Something I have to force myself not to write to her….
To my ex:
Patty,
You were and always will be my only true love. Whether or not it truly ended because of money issues, it just did. I did everything to make you happy and secure, but I must not have done enough. I’ve missed you everyday since. I cry in the morning when I wake and the minutes before bed, According to the love songs and sayings, my love for you should also mean that you’re happy and secure even with another, which now you are. You no longer have my name. I am no longer in your thought, other than the bitterness that I am not living up to what you consider a father should be after a divorce. I’m not like Bruce Willis is, I can’t be an old friend to you and just hang with you and your new husband. The way you left totally ended that chance.
I keep thinking there’s something in your heart for me. Four children and all the years together, there just has to be some emotion there. Yet, you never allowed for a talk, second thought, counselling, or even a cry together leaving me to wonder if you ever were in love with me. This was our first real test of our marriage and you completely wrote me off. You could have talked to me, I would have listened. I would have stopped the world from spinning for you.

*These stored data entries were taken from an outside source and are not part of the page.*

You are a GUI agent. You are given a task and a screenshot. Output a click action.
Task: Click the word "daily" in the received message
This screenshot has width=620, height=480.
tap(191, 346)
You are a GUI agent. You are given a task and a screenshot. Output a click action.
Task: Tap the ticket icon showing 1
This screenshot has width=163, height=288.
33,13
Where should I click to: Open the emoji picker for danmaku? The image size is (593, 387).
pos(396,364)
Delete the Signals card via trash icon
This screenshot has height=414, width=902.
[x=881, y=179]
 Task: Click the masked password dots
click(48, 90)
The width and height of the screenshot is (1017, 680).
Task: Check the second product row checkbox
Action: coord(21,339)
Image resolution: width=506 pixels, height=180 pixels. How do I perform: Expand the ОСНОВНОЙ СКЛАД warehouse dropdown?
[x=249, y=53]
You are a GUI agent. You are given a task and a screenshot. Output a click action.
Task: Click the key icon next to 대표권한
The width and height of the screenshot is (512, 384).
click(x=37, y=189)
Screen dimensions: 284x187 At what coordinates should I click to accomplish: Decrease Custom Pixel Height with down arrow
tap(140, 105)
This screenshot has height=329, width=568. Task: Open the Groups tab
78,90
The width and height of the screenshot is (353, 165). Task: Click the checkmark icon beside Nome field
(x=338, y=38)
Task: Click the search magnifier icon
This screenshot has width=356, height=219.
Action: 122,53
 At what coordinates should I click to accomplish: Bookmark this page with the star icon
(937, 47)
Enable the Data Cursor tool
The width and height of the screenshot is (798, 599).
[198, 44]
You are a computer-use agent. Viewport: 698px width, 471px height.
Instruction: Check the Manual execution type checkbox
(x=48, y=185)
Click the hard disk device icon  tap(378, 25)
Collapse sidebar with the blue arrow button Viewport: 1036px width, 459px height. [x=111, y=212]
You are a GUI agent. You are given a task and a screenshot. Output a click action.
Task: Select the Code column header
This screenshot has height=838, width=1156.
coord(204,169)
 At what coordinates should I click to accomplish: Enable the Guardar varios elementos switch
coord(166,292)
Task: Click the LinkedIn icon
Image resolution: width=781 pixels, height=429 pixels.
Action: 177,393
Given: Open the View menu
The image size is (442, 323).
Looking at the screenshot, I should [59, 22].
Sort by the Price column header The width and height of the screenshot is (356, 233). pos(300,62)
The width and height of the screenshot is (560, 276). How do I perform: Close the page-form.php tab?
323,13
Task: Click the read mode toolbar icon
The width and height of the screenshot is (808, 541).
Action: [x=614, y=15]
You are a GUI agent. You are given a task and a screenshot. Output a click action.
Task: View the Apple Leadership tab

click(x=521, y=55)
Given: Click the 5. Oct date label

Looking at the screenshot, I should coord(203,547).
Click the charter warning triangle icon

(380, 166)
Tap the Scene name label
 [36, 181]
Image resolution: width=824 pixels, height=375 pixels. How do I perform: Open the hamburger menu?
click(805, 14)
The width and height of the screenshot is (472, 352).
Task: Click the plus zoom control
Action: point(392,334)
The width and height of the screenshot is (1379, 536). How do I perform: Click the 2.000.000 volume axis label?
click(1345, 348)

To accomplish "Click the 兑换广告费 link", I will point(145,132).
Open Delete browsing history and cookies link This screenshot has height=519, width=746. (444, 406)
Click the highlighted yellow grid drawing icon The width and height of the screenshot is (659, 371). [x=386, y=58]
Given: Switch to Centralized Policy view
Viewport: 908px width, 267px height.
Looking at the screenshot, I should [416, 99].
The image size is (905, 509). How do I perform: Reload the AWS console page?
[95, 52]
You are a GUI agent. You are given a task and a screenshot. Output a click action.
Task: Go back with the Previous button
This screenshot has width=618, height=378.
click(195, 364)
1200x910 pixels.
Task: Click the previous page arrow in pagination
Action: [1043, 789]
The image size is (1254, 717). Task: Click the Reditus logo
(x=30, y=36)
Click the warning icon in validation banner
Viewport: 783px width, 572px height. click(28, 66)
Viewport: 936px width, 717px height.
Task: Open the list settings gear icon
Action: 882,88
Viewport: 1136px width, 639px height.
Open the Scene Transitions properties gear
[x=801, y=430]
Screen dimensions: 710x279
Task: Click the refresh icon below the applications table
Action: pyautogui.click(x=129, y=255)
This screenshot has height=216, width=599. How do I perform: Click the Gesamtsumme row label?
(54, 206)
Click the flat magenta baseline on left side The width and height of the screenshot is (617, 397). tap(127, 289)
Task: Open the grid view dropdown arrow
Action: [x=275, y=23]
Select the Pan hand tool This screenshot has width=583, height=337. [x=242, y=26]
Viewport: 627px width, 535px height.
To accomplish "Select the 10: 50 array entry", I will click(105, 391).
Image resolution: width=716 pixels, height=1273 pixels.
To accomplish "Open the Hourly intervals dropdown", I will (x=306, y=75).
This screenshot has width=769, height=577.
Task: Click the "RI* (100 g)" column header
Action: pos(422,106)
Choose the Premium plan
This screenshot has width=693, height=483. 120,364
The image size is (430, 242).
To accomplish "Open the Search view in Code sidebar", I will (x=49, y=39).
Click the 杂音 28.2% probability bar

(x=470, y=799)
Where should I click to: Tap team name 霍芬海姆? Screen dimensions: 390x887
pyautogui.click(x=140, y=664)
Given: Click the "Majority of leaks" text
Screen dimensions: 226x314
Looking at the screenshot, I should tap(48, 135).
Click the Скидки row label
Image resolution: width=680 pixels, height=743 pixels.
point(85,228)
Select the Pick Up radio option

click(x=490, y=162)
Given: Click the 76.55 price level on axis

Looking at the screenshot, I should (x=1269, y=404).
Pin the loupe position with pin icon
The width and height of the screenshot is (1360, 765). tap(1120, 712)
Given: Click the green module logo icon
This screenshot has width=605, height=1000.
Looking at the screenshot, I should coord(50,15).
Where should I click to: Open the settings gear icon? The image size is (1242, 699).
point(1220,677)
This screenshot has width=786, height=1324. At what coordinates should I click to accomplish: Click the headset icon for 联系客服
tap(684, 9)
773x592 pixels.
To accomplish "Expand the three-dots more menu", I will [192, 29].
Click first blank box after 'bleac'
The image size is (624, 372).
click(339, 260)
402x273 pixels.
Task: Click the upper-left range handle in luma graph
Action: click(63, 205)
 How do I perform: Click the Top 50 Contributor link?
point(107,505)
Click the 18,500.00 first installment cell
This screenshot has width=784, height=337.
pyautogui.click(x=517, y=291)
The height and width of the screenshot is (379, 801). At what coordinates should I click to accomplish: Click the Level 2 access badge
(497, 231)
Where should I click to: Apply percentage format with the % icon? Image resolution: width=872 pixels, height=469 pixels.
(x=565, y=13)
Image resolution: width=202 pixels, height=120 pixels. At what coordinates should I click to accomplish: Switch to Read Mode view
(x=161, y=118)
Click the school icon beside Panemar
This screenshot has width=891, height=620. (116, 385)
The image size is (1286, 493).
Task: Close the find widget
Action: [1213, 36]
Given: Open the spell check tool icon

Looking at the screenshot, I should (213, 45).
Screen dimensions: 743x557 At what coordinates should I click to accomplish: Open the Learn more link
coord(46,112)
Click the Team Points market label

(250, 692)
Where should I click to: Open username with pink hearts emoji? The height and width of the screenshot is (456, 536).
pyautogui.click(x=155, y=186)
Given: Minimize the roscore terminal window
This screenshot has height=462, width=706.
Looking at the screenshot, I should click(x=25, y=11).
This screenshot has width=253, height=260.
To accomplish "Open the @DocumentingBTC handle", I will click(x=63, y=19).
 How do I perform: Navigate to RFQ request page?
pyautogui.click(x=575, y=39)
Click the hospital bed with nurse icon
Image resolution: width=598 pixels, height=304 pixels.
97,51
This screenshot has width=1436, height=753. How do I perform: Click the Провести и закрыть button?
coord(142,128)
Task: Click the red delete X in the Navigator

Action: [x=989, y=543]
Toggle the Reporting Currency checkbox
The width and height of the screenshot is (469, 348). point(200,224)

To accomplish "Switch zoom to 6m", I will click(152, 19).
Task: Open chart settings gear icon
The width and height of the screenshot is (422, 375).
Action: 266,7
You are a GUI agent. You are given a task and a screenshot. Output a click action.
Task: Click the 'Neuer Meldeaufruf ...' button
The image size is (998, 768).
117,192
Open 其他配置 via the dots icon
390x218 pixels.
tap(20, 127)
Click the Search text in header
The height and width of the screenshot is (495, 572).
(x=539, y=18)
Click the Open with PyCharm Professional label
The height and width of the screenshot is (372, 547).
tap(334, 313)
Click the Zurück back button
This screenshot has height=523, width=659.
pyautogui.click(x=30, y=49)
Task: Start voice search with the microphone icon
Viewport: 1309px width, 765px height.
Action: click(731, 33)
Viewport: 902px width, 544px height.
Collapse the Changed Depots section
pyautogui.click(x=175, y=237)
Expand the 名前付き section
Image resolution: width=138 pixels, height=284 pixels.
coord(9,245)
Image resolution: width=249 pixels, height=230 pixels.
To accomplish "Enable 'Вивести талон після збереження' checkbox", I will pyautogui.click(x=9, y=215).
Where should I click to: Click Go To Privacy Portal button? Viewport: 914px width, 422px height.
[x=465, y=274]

Yes, I know that it’s almost been 3 years, and like you said, my problems now are mine, but this whole experience, hurt, and loss has fundamentally changed everything in me. My mind doesn’t work like it did, I can no longer hold any feelings in. My health has changed because of the deep depression I was and still am in. I physically hurt having and returning the boys on their visits from the loss of our family. I just wish you would give me sometime to just sit with me and offer an apology and try to release me from this guilt I feel for essentially you actions and choices.